More confusion on my part. Why are we all of a sudden seeing a flood of young people streaming up from Central America to cross our border? Is life there so horrible for them that they’d take that dangerous and long journey through Mexico to get here, in many cases only to be turned around and sent back? What do they hope for up here? Jobs, citizenship, personal safety? Or do they simply want the benefits of a welfare system that offers them free medical aid and subsistence benefits such as food stamps? Are there jobs here that no U.S. citizen wants? If so, why not let those who are able come in on work visas and take those jobs. Don’t we have a system that’s able to keep track of people on visas? If not, why not?
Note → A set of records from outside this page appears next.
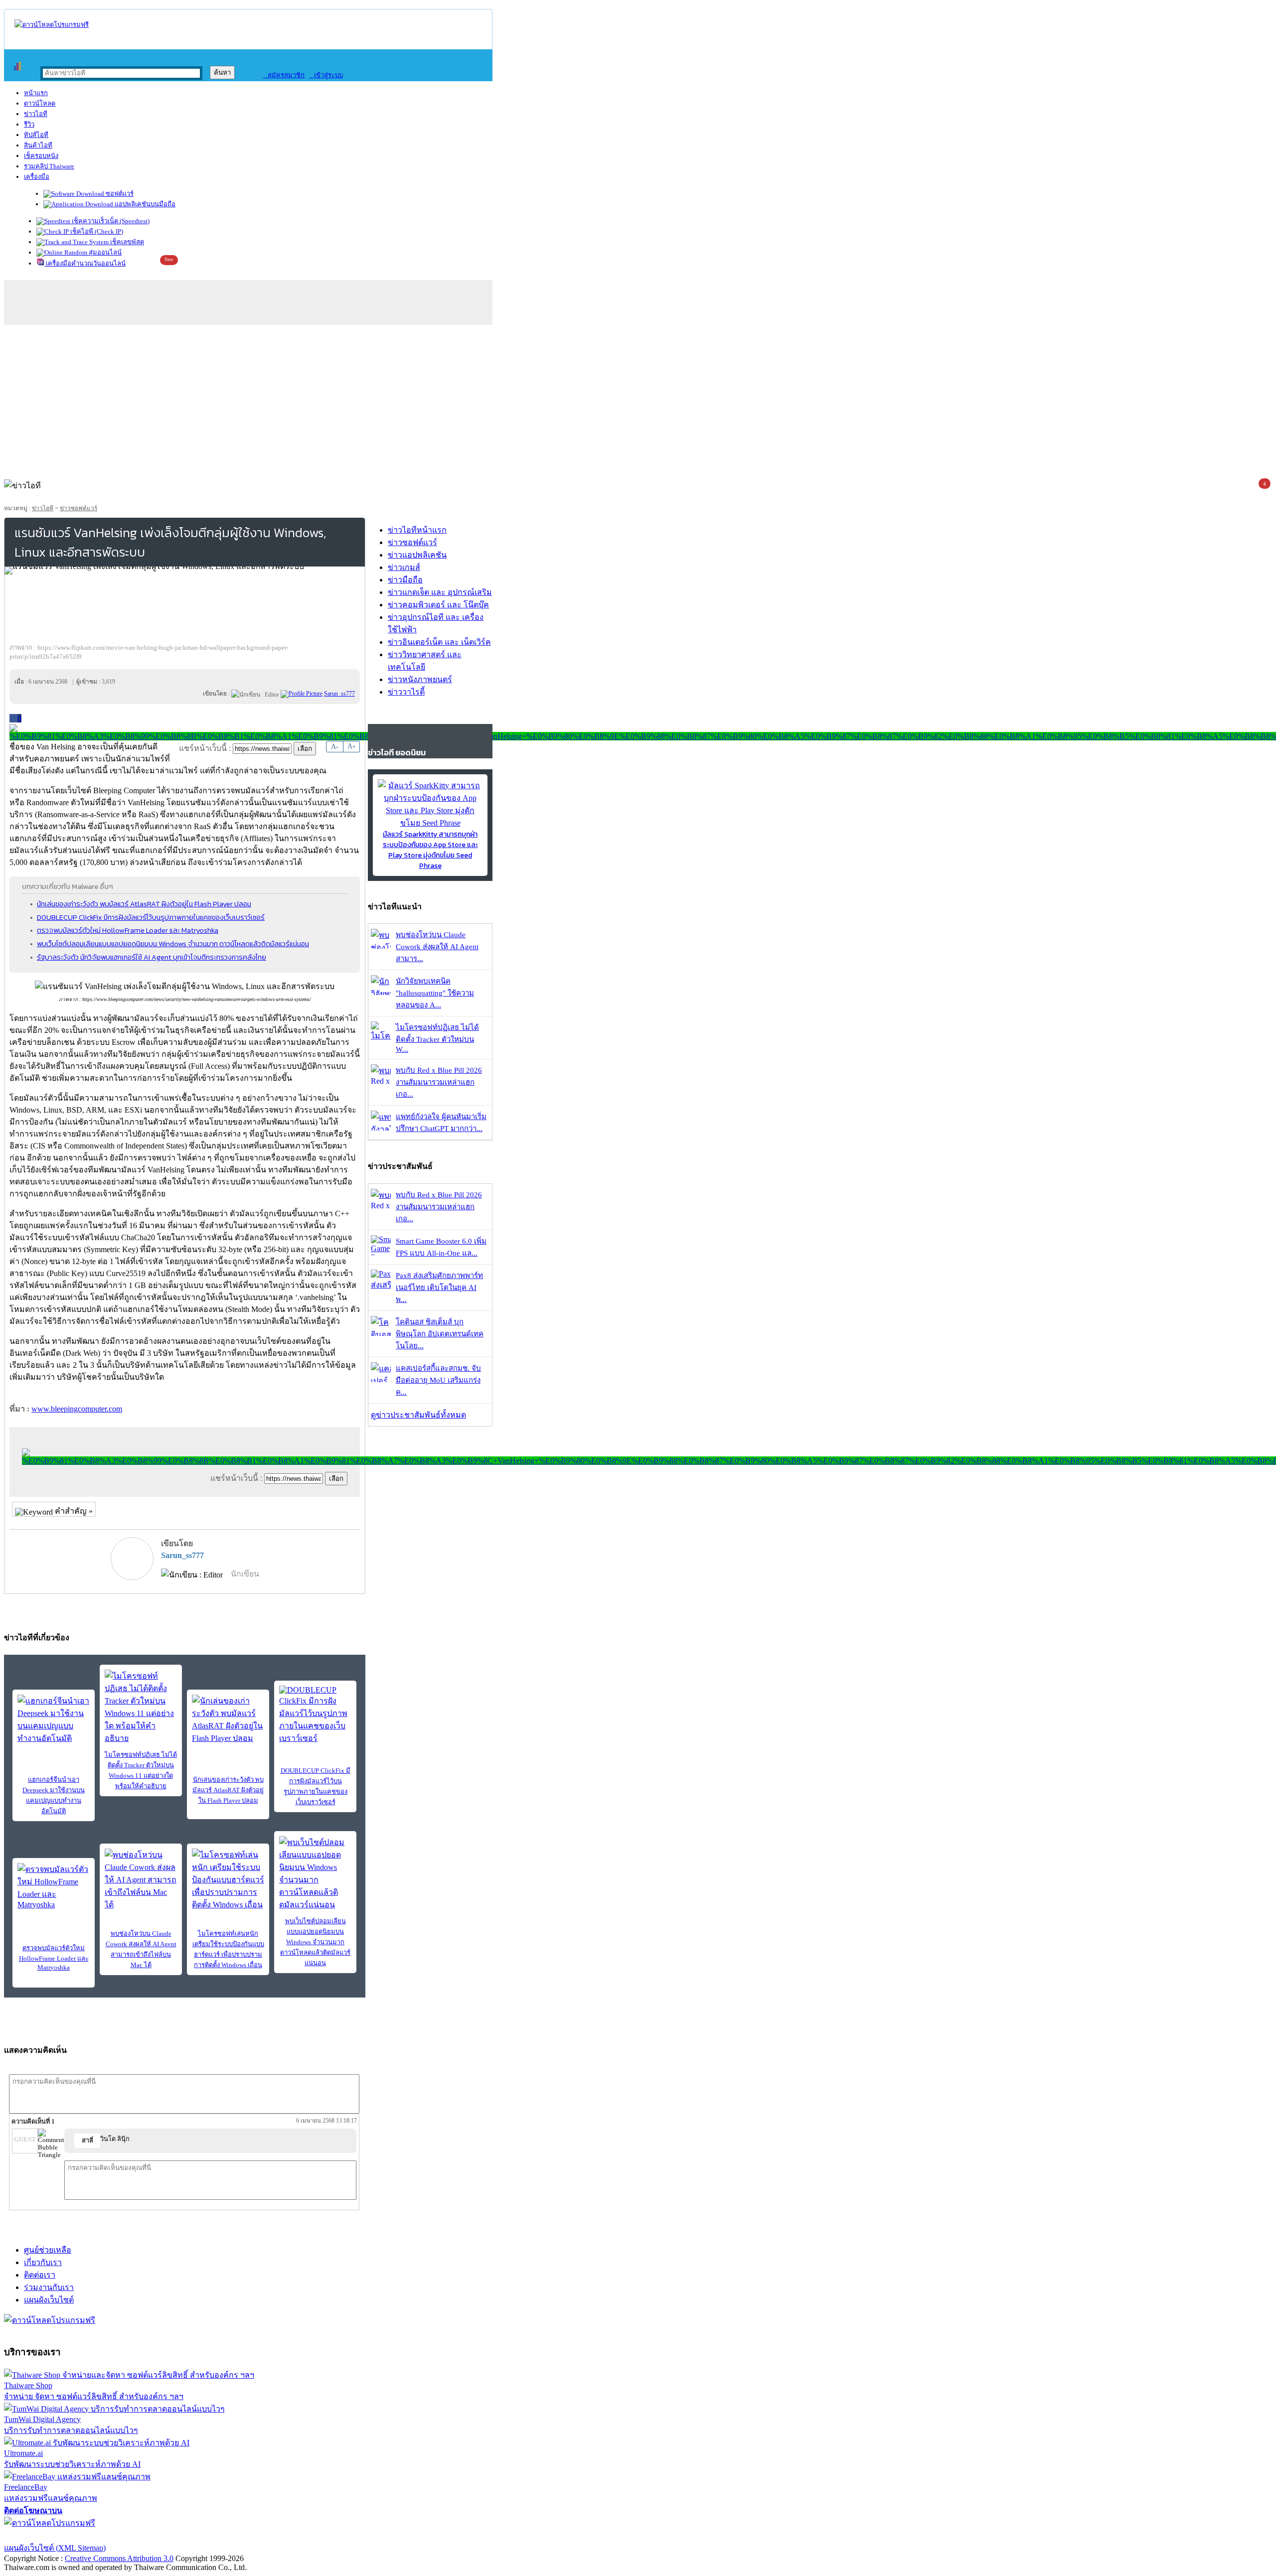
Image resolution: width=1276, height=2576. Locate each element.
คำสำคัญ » (73, 1511)
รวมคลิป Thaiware (49, 166)
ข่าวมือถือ (405, 579)
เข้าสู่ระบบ (326, 75)
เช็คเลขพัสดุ (126, 242)
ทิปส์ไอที (36, 135)
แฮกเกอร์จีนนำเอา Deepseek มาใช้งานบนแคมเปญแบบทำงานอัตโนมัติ (53, 1795)
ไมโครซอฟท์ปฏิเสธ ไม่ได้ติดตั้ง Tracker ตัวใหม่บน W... (437, 1038)
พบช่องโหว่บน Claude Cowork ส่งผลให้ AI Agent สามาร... (437, 947)
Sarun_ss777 (182, 1555)
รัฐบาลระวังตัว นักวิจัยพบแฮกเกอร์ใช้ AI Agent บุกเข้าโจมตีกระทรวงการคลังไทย (151, 957)
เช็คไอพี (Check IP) (96, 231)
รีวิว (29, 124)
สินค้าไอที (38, 145)
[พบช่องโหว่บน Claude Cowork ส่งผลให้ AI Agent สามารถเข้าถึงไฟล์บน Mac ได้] (141, 1880)
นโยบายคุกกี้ (206, 2535)
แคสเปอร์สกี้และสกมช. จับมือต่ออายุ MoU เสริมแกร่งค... (438, 1380)
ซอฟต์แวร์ (119, 193)
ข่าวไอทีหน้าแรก (417, 530)
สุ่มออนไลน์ (104, 252)
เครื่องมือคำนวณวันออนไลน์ (85, 263)
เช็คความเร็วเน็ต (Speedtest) (110, 221)
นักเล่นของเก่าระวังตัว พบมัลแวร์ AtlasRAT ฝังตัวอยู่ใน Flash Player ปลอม (144, 903)
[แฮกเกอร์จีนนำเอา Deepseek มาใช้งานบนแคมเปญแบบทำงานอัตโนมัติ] (53, 1719)
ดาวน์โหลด (39, 103)
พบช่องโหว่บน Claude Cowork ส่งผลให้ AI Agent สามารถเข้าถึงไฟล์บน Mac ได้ (141, 1949)
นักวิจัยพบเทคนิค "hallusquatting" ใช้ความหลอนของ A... (435, 993)
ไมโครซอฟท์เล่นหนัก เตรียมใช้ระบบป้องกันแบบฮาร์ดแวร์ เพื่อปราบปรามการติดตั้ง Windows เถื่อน (228, 1949)
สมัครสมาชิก (284, 75)
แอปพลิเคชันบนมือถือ (144, 204)
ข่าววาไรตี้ (406, 692)
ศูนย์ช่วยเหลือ (47, 2250)
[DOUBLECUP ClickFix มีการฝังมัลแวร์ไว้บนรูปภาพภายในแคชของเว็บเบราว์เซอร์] (315, 1715)
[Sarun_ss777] (301, 693)
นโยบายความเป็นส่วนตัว (132, 2535)
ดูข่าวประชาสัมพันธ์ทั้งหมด (418, 1415)
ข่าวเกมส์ (404, 567)
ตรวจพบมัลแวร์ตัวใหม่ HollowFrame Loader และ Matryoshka (127, 930)
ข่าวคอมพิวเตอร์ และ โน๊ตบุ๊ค (438, 604)
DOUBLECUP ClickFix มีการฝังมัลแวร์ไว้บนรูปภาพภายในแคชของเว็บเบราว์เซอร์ (151, 917)
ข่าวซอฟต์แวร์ (78, 508)
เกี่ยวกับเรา (43, 2262)
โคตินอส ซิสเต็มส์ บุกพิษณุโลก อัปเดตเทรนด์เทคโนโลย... (439, 1334)
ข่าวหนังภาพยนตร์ (420, 679)
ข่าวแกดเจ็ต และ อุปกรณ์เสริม (440, 592)
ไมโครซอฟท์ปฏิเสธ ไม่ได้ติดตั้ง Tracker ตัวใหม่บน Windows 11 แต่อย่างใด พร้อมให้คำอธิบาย (141, 1770)
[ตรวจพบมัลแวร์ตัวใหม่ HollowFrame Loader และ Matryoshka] (53, 1886)
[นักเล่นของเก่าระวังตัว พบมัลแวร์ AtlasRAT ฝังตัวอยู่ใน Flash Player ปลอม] (228, 1719)
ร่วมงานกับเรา (49, 2287)
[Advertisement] (638, 399)
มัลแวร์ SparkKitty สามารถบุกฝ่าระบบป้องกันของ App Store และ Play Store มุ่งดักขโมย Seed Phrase (430, 850)
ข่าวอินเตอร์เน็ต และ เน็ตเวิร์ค (439, 642)
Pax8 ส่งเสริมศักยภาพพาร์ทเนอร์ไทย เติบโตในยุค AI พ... (439, 1287)
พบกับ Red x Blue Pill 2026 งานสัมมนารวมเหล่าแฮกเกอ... (439, 1082)
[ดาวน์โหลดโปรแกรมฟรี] (51, 24)
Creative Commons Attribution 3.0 (119, 2558)
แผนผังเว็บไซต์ (49, 2299)
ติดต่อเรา (39, 2275)
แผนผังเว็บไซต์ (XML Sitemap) (55, 2548)
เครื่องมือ (36, 176)
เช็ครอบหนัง (41, 155)
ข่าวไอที (35, 114)
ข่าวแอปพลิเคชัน (417, 555)
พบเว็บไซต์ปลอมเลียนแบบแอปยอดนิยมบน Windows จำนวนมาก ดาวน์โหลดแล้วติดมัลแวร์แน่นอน (173, 943)
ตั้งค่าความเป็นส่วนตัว (42, 2535)
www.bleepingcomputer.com (76, 1409)
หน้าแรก (36, 93)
What if we allowed them in but didn’t extend welfare to them? Wouldn’t they still be better off here than in the countries from which they’re fleeing? We’re a nation of immigrants—streams of tired, poor, huddled masses, the wretched refuse who came to this country as a way to better themselves. Emma Lazarus and the Statue of Liberty, tell us she lifts her “lamp beside the golden door.” We should find some way to let these young people come in through that golden door, let them in to stay.